Along the way I moved from using X10 on an IBM RT to X11 on a Sun 4 (or was it a 3?) while the campus moved from AUI connections to proprietary twisted-pair ethernet to 10Base-T. We deployed Hughes LAN Systems CATV-to-Ethernet bridges for the main campus network and moved the Appliteks over to the new DormNet network. We also dabbled in ATM for the campus and ISDN out to remote sites. The dial-up terminal servers just weren't fast enough for some folks, I suppose.
After just 7 years and 9 months, I left the central computing organization for a position on the Technical Staff of the Computer Science department. The group was smaller than CIT, unsurprisingly, but was called upon to provide many of the same services, albeit for a smaller and much more demanding group of customers. While my duties and tasks there were more varied, I was still, at heart, a "network guy." In CS, I oversaw the move from 10Base2 to 10baseT using Cisco Catalyst 5000 switches, and then to a shiny new Packet Engines switch. When Alcatel bought Packet Engines, we followed, and even tried their next generation architecture. I'd tell you what it was, but I don't remember as we were not too happy with it and moved to a Foundry FastIron 1500 as soon as we could. While we were mucking about with all of these wired network changes, we also deployed the first sizable wireless installation on campus, using (pre-Cisco-acquisition) Aironet access points. I also wrote a new host database application just for the CS department.

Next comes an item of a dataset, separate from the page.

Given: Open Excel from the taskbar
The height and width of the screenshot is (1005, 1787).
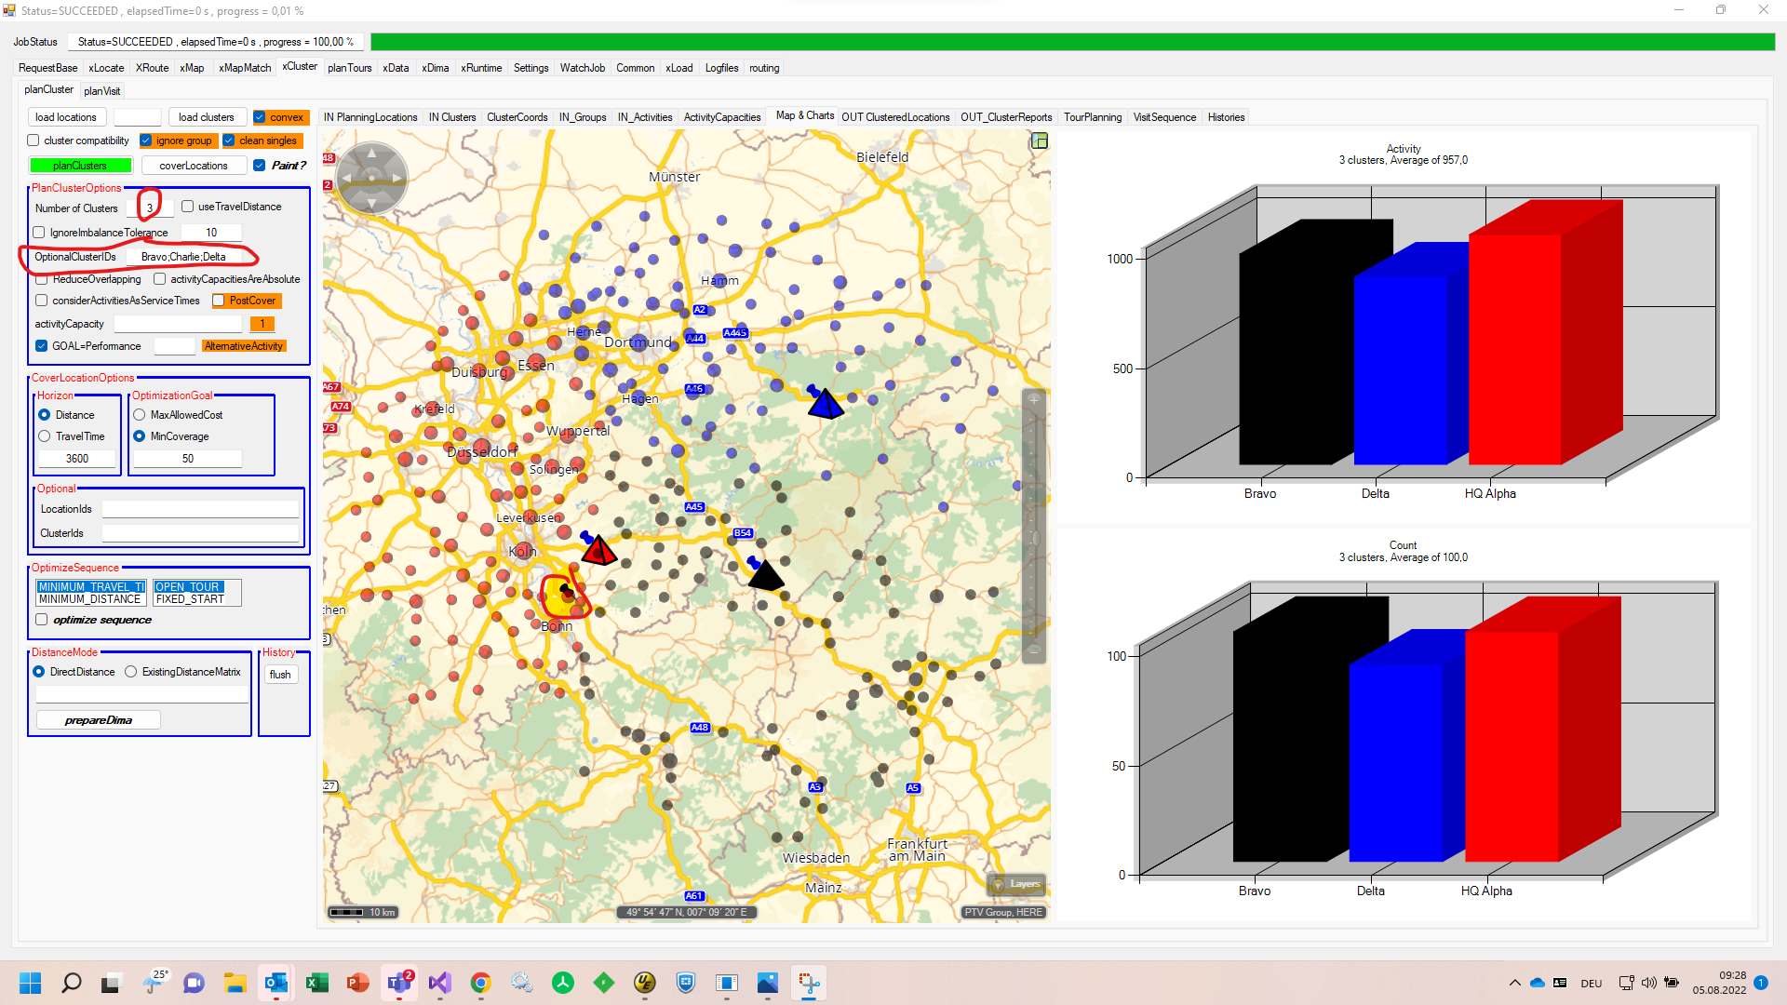Looking at the screenshot, I should point(316,983).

After Cisco bought Aironet and before we bought the Foundry, Cisco added MAC-based Authentication to the access points. Nobody seemed to have this feature on the wired side of the house - at least it didn't exist on the FastIron 1500 we just installed. I proposed to our Foundry team that they add this as a feature, and they worked with me, and others, to do just that. As part of this collaboration with Foundry and members of the CS Tech Staff, I was able to present a paper at the 2004 USENIX LISA Conference. I stayed a bit longer with CS than I did CIT, but in May of 2011 I moved from CS to OIT - while I was gone they renamed the department.
My position at OIT was the Manager of the Network Systems group, the same group I had left almost 16 years before. For the past 3 years and 11 months, I managed a small, dedicated team responsible for the architecture and overall operation of the campus network. While my team didn't do the hard field work of dealing with switches in wiring closets, if something goes wrong on the network, the buck stopped with us.
During my tenure, we collapsed multiple Catalyst 6513 routers at the core down to a Nexus 7018, and are in the process of configuring the Nexus 7018 in the on-campus data center as a redundant switch/router for all of the buildings on the campus. We also brought online a 7018 at the University's High-Performance Computing Research Center, NATed the campus-wide wireless infrastructure, and helped our colleagues in Enterprise Infrastructure Services move from layer 2 load balancers and firewalls to layer 3 infrastructure, as well as a number of other campus network improvements.
As of today, all of that is behind me. The network team is under new (very capable) management, and I am moving on to become the Senior Architect for Advanced Networking in OIT. I have been tasked, along with a number of other newly-minted Senior Architects, to divine and define the direction for computing and network infrastructure for the campus, moving forward.
I am moving from the Support Service group to Research Computing. We expect research to drive the needs for advanced network infrastructure on campus, so putting me in the group that directly serves the research community makes quite a bit of sense. I expect to be spending a fair amount of time meeting with researchers across many disciplines as we try to figure out exactly what problems we need to solve to provide them with world-class infrastructure. However, we will not be designing the next generation of the campus network only for the researchers. I firmly believe that SDN, and other new and emerging network technologies will allow us to improve the network for everyone at Princeton.
For the first time in 27+ years, I will not have a day-to-day operational role in network infrastructure. I cannot say that I will necessarily miss it, but I will miss working so closely with the dedicated people that keep the bedrock of the campus infrastructure stable. However, exciting times are ahead, and I am thrilled that I will be at the fore as we build the next generation of computing and network infrastructure at Princeton.